Um bom exemplo de como utilizar bem os dados coletados digitalmente e de uma forma bem original encontra-se no agronegócio.

O gado brasileiro não fica confinado, ou seja, é criado livre em pastagens, diferente do método europeu, por exemplo, o que dificulta o controle sobre a criação. Percebendo neste problema uma oportunidade, algumas starups estão desenvolvendo, ou desenvolveram projetos destinados para a agropecuária. São soluções que envolvem aplicativos, softwares ou hardwares, tais como:

Coleiras inteligentes, que transmitem dados em tempo real, através de um chip. Desta forma é possível monitorar funções de cada um dos animais do rebanho, como, por exemplo, a ruminação do animal (um indicador de doenças), bem como a temperatura corporal (indicando o melhor período para reprodução). Estes dados são enviados para uma central onde o agropecuarista pode analisa-los para melhorar a gestão de seu rebanho, evitando doenças e otimizando recursos.

Brincos com chips, em substituição aos de plástico. Os brincos contêm toda a ficha técnica do animal (idade, histórico de vacinação e doenças adquiridas, etc.), além de dados georreferenciais (localização, deslocamento ou repouso do animal) permitindo monitoramento do animal em campo.

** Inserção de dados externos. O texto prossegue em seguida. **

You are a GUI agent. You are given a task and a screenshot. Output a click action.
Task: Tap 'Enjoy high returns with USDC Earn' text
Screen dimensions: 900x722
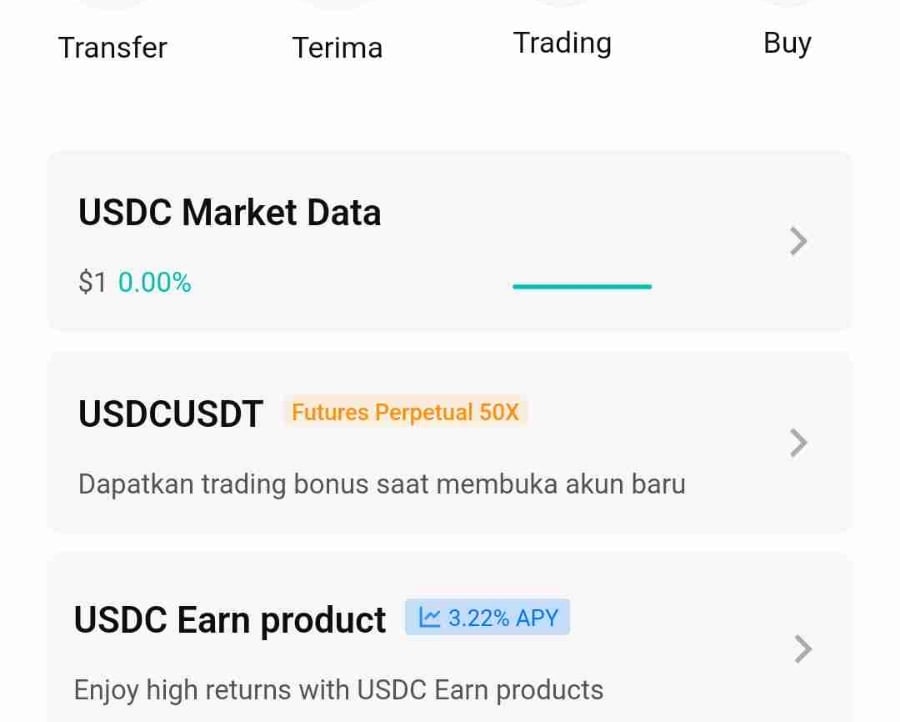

Balanças digitais, que além de mais precisas (os animais podem mover-se na balança e a medição do peso não é alterada), coletam dados complementares, tais como gordura corporal, etc.

Inteligência artificial: através de uma imagem fotográfica, um software faz uma análise do peso ideal do animal para o abate, evitando prejuízos financeiros ao pecuarista.

Enfim, há muitas aplicações desenvolvidas e muita oportunidade para esta área. O que é importante ressaltar, como pesquisa, é a coleta e utilização dos dados de forma inteligente, auxiliando a gestão na solução de problemas e otimização de recursos.